U.S. companies are increasing inventory faster than consumers are buying their goods, setting up businesses for a challenging close to 2016. In a June 2016 policy paper entitled "The Cash Flow Mirage," equity analysts from Goldman Sachs found that "inventory growth is outpacing sales growth in the majority of sectors we track." The problem was most pronounced in capital-intensive sectors — year-over-year inventory growth outpaced sales growth by an average of 9.4% for the automobile, defense, IT supply chain, semiconductor and agribusiness sectors.

This is a worrisome sign for the economy. These capital goods sectors built up their productive capacity during recent years and, in many cases, expanded through cheap debt financing. If consumer demand is not sufficient to absorb the extra inventory, companies might not generate enough earnings to pay off bondholders and please investors.

Goldman reports that many companies already began drawing down inventories, or selling existing product without replacing it with new manufactured product. This can artificially boost current cash flow and net income because money isn't leaving as quickly through the production process. If real demand remains lower than predicted, however, companies may need to be more creative in order to liquidate or write down inventory, and maybe even downsize. It is very difficult to maintain high equity valuations when forced to slow down present production.

Liquidating Inventory After Malinvestment

When companies make projections for future operations, they have to balance the present costs of their production process with the future value of their final goods and services. Longer production processes are riskier, as it is more difficult to project several years into the future. If companies get the wrong signal about either present costs or future demand, the entire economy can slump. The problem is not necessarily overproduction or overinvestment but rather the wrong level of production or investment in the wrong sectors (i.e. "malinvestment").

Capital goods industries tend to be the hardest hit in such cycles. This is because it takes more time to reveal malinvestments for companies with longer or more capital-intensive production processes. Thanks to super-low interest rates since 2009, the relative value of future cash flows became exaggerated, since near-term investment costs (i.e. cost of funds) were much lower than in a normal-rate environment. It is much easier to justify building another manufacturing plant for automobiles or semiconductors when borrowing costs are at historic lows.

Those calculations were made assuming that future inventory could move off the shelves and sell at a reasonable market price. Unfortunately, inventory was already stockpiling in 2015. In September 2015, the U.S. Department of Commerce reported that inventory-to-sales ratios were at their highest level since the last months of the Great Recession. If not for widespread inventory drawdowns, cash flow margins for the average American company might have been flat in 2015.

That is not a sustainable revenue stream, and it should make some bondholders and shareholders uncomfortable if sales figures do not pick up again. If the misalignment between producers and consumers is severe enough, expect a rise in corporate defaults and downward pressure on the U.S. economy.

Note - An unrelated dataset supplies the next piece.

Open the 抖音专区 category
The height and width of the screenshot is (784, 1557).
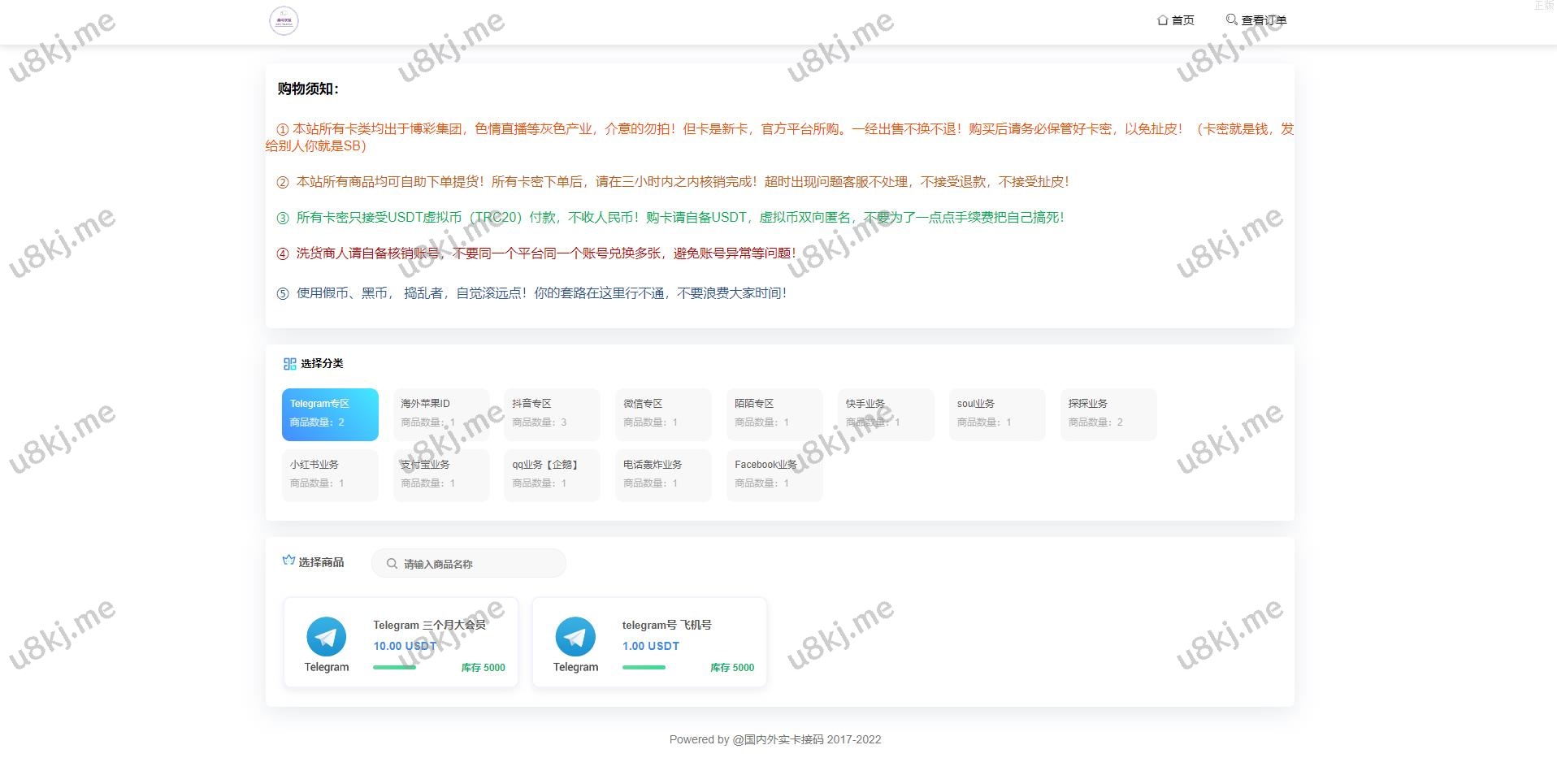click(x=552, y=414)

Debt-Adjusted Cash Flow Analysis

Net income and free cash flow are very important to fundamental investors, but they often overreact or underreact to changes in a corporation's capital structure or taxes. When companies typically have very high debt ratios and/or high taxes, investors can use the debt-adjusted cash flow (DACF). The DACF looks at cash flow independent of financing considerations, which makes it easier to compare companies with very different working capital structures. Investors may want to incorporate the DACF method as a way to look past inventory drawdowns or temporary debt financing concerns.